### EXCERPT PROVIDED
-*-
Every year about this time the big Wall Street wirehouses, smaller independent broker-dealers and national mutual fund and ETF companies release their annual outlooks for the financial markets, and the financial press, including ThinkAdvisor, report on those forecasts. We are doing that again this year, but before we focus on specific markets, we wanted to add some context to those stories by looking back at this year’s forecasts released a year ago to see how wrong or right they were.
The performance, not surprisingly, is mixed. Here’s what we found.
What Forecasters Got Wrong for 2015
Just about every economic forecaster got the timing of the first Federal Reserve interest rate increase since June 2006 wrong. At the end of 2014, most expected the Fed would “get off zero,” as Bill Gross puts it, in June 2015. When that didn’t happen, the expectation moved to September; when that, too, failed to materialize it moved to December, which turned out to be correct. The Fed raised its short-term federal funds rate from a range of 0-0.25% to a range of 0.25%-0.50% and suggested it would hike four more times next year.
-*-
### EXCERPTED RECORDS
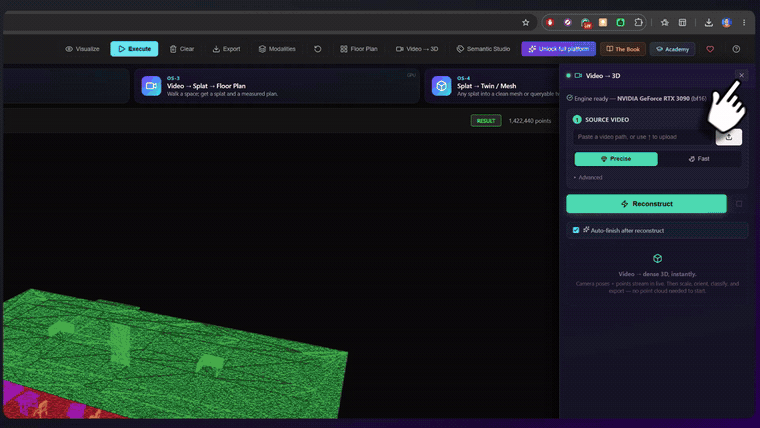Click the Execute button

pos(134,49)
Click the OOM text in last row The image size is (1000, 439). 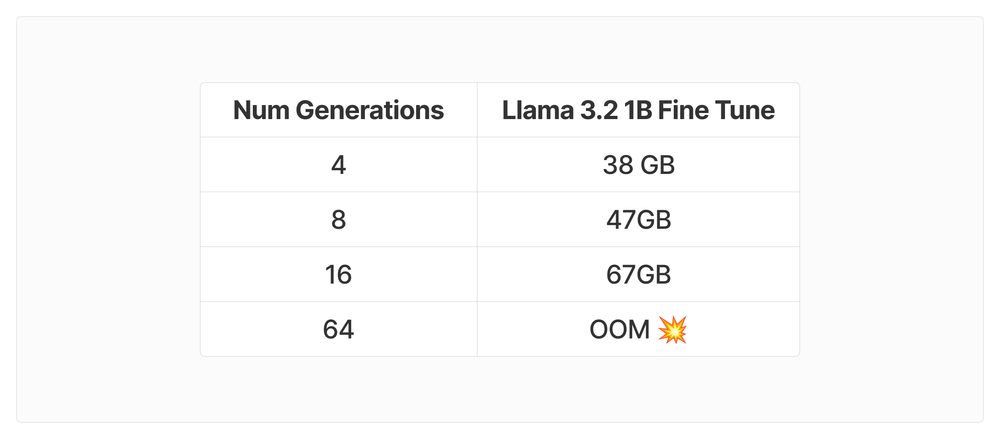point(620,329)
-*-
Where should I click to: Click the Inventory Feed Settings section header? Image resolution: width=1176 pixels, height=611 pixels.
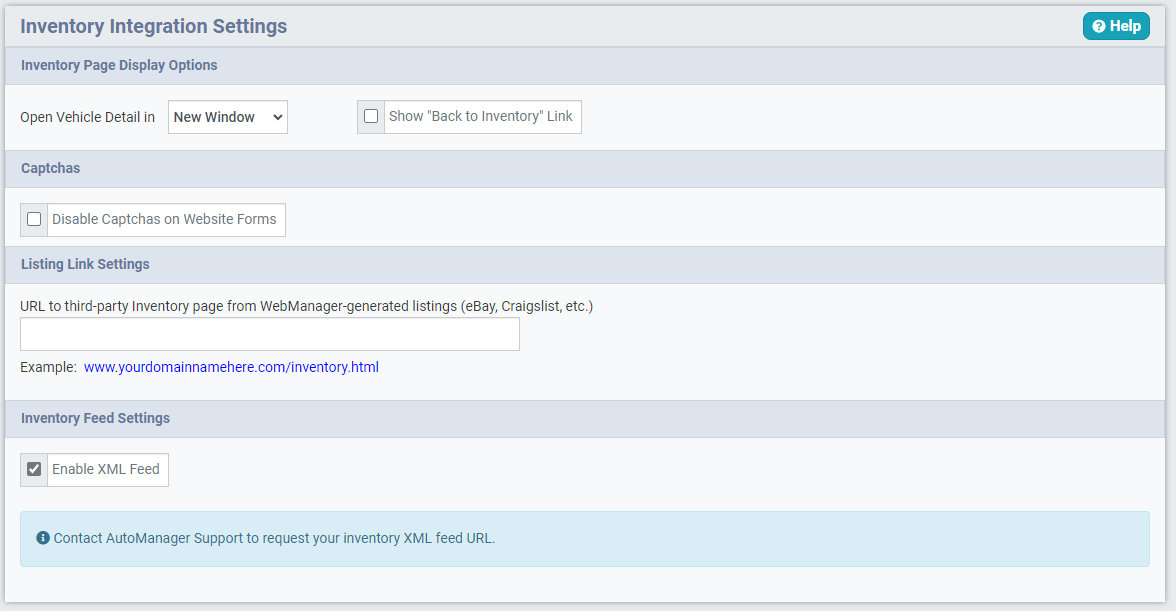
-*-
### PROBLEM SET
• A. In the article on 2015 market forecasts, to what range did the Fed raise its short-term federal funds rate?
• B. Reproduce the part of the article on 2015 market forecasts between "The performance, not" and "times next year.", inclusive.
• C. Pick up the article on 2015 market forecasts after its final sentence and carry it forward.

### THE RESULTS
• A. It raised the rate to a range of 0.25%-0.50%.

• B.
The performance, not surprisingly, is mixed. Here’s what we found.
What Forecasters Got Wrong for 2015
Just about every economic forecaster got the timing of the first Federal Reserve interest rate increase since June 2006 wrong. At the end of 2014, most expected the Fed would “get off zero,” as Bill Gross puts it, in June 2015. When that didn’t happen, the expectation moved to September; when that, too, failed to materialize it moved to December, which turned out to be correct. The Fed raised its short-term federal funds rate from a range of 0-0.25% to a range of 0.25%-0.50% and suggested it would hike four more times next year.

• C.
Fed Chair Janet Yellen all but promised the central bank would make the move this month, barring any catastrophic event, when she testified before the congressional Joint Economic Committee in early December that continued improvement in the labor market would boost the Fed’s confidence that inflation will move back to its 2% target. The following day, the government reported a jump of 211,000 in November payrolls and a four-cent increase in hourly wages, capping a 2.3% increase over the past year, suggesting that inflation will indeed move toward the Fed’s target.
Bond Yields & Prices
With no Fed rate hike materializing during the first 11 months of 2015, it’s not surprising that the yield on the 10-year Treasury note, a benchmark for 30-year fixed mortgages and other loans, is poised to end 2015 below the 3% median forecast of 74 economists tabulated by Bloomberg. The 10-year Treasury yield is instead poised to finish 2015 near 2.2% — very near where it started the year.
Even Jeffrey Gundlach, co-founder and CEO of Doubleline Capital, who forecast a drop in bond yields this year, got it wrong. He said the 10-year Treasury yield could drop to 1.37% this year – or even 1% if crude oil fell below $40 a barrel. Oil prices in the U.S. did slide below $40 during the first week in December and was near $35 a barrel on Thursday, but the 10-year Treasury was still yielding over 2.2%.
A year ago, expectations on Wall Street called for oil prices to rise slightly, to a range of $70-$85 a barrel for U.S. West Texas Intermediate by year-end. After prices plummeted in early January, those forecasts were lowered by about $30 a barrel. Now even those revised levels seem too high. Crude oil is now trading near seven-year lows — near $35 a barrel for WTI and $37 a barrel for North Sea Brent – because supplies exceed demand. OPEC production is running at a three-year high, and Saudi Arabia, the world’s biggest single exporter of crude oil, has refused to cut its output to rein in OPEC production.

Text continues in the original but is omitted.